[Set task]
List every line of the data that contains the string "page".

** Begin **

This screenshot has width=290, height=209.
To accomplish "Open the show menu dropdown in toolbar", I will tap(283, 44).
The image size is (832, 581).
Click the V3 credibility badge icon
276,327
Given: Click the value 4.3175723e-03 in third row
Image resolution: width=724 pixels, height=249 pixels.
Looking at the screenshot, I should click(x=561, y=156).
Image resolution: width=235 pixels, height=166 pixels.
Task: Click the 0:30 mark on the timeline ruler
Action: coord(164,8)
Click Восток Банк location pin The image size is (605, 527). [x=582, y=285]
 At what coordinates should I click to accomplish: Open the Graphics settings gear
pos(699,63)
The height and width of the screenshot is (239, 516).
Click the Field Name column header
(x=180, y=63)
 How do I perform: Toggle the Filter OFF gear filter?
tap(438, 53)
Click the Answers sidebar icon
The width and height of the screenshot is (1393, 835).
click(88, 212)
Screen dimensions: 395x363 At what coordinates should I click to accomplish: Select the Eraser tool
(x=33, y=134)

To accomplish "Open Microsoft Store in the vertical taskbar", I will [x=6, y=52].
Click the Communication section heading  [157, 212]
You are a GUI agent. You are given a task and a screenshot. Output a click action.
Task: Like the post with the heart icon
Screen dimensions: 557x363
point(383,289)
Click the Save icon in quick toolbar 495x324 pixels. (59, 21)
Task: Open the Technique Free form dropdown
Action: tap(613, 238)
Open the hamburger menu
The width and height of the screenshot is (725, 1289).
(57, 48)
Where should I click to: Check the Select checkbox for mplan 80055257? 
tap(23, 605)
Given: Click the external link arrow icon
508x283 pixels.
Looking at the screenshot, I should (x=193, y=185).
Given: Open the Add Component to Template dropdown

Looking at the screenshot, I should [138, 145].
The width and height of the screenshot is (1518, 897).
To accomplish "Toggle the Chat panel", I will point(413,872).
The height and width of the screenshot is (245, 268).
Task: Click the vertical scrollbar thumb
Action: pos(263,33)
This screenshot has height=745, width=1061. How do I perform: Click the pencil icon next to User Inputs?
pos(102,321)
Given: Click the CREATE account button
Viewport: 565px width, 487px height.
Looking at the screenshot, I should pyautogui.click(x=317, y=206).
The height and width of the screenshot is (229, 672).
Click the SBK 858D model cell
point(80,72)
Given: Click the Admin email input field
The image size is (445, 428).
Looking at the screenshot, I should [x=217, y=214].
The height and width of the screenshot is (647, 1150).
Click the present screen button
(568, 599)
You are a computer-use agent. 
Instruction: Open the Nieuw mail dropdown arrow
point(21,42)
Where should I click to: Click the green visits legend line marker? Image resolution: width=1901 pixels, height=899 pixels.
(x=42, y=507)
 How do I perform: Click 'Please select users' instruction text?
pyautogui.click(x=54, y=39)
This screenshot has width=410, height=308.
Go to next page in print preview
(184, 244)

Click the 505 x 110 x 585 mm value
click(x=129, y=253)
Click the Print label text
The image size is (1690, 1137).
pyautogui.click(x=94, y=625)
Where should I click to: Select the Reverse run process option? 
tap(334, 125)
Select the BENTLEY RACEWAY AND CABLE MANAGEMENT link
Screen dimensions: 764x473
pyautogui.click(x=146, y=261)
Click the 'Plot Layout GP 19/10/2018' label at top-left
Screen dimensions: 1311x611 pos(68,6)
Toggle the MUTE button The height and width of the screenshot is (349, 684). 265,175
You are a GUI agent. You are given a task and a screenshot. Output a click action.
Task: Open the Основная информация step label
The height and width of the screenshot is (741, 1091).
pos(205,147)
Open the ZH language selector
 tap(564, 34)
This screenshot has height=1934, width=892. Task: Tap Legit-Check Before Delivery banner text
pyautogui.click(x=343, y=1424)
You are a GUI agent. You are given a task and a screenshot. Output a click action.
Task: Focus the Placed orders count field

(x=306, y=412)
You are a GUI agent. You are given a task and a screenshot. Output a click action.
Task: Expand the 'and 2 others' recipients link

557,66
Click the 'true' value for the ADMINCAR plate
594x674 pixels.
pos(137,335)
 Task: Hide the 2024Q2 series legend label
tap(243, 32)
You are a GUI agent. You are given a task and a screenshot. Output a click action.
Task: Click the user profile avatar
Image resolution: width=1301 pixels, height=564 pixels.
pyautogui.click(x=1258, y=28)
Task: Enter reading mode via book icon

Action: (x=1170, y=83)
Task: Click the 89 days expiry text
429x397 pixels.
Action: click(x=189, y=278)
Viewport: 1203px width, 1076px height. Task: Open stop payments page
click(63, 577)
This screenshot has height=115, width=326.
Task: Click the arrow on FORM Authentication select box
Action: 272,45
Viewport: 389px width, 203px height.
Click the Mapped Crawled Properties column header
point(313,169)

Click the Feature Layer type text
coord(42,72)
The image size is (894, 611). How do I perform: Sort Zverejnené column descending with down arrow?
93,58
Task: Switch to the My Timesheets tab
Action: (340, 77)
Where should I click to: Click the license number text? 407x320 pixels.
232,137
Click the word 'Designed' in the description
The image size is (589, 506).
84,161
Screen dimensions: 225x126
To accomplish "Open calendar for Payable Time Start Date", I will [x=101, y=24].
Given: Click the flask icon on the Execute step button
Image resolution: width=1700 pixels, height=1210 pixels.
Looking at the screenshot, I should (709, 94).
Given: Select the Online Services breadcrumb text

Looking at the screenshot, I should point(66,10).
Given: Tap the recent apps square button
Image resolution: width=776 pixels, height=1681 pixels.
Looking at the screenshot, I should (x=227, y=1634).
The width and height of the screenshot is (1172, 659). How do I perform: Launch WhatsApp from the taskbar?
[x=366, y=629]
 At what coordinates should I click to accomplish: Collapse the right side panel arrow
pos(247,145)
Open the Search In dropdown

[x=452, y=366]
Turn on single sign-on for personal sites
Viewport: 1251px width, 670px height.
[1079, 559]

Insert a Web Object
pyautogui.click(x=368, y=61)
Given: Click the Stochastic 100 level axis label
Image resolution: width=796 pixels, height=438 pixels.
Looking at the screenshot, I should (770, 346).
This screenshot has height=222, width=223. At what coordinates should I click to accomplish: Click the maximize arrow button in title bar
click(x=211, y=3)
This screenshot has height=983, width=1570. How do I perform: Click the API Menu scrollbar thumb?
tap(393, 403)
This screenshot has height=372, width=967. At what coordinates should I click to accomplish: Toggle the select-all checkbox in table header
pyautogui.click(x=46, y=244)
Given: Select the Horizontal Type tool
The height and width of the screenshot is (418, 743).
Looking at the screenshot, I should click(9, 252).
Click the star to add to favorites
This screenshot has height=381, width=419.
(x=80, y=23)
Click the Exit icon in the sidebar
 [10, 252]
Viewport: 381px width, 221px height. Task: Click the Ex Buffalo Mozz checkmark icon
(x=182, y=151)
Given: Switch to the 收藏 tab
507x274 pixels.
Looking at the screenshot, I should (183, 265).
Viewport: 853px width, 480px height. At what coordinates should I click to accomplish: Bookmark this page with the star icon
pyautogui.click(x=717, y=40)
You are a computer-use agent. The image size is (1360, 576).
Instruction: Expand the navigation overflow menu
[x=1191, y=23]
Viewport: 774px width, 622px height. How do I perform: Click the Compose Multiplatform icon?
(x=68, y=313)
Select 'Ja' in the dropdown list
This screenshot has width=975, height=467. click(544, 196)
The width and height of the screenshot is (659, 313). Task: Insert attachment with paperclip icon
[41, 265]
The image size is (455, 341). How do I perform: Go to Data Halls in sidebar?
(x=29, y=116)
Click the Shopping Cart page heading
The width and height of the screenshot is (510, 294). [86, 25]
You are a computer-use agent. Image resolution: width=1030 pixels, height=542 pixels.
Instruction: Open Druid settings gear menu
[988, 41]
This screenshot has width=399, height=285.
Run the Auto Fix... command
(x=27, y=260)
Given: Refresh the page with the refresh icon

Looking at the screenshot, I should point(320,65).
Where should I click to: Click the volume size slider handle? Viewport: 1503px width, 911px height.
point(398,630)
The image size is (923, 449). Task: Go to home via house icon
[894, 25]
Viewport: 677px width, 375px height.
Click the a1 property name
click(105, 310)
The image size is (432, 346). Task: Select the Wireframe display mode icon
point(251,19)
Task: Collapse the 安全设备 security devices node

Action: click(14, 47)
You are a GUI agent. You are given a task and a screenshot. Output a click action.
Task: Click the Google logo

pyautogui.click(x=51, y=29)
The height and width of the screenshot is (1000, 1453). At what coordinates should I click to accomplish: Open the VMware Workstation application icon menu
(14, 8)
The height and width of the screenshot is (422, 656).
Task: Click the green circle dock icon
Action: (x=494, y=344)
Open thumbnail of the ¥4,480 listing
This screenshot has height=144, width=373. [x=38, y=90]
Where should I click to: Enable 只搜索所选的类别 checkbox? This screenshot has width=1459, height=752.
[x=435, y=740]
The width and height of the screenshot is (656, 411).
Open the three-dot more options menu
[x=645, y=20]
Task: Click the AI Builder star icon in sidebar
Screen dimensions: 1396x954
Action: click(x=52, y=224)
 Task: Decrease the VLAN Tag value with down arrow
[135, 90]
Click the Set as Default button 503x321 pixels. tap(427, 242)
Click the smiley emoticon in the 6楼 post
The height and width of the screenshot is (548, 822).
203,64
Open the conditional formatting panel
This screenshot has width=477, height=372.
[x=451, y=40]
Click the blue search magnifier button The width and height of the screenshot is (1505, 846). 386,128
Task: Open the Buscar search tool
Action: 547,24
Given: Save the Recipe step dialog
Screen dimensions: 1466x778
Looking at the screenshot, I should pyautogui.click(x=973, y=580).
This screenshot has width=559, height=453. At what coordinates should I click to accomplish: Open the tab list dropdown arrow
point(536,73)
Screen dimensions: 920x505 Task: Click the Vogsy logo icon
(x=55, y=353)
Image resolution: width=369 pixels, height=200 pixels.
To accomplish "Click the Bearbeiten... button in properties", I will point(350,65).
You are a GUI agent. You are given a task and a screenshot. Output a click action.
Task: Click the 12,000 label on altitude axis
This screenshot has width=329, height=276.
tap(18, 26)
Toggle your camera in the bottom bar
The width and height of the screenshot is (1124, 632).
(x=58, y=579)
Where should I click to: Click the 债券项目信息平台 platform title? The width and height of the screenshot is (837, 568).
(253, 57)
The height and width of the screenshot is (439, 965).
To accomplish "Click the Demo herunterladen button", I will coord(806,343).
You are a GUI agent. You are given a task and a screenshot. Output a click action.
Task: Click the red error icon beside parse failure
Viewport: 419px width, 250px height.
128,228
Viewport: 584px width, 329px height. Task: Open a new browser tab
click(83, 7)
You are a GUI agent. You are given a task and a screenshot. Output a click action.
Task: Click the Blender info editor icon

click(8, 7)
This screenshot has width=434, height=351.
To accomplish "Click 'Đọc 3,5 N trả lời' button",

** End **

[Completed exercise]
Go to next page in print preview
Viewport: 1203px width, 1076px height. Task: Open stop payments page
Viewport: 853px width, 480px height. At what coordinates should I click to accomplish: Bookmark this page with the star icon
Click the Shopping Cart page heading
Given: Refresh the page with the refresh icon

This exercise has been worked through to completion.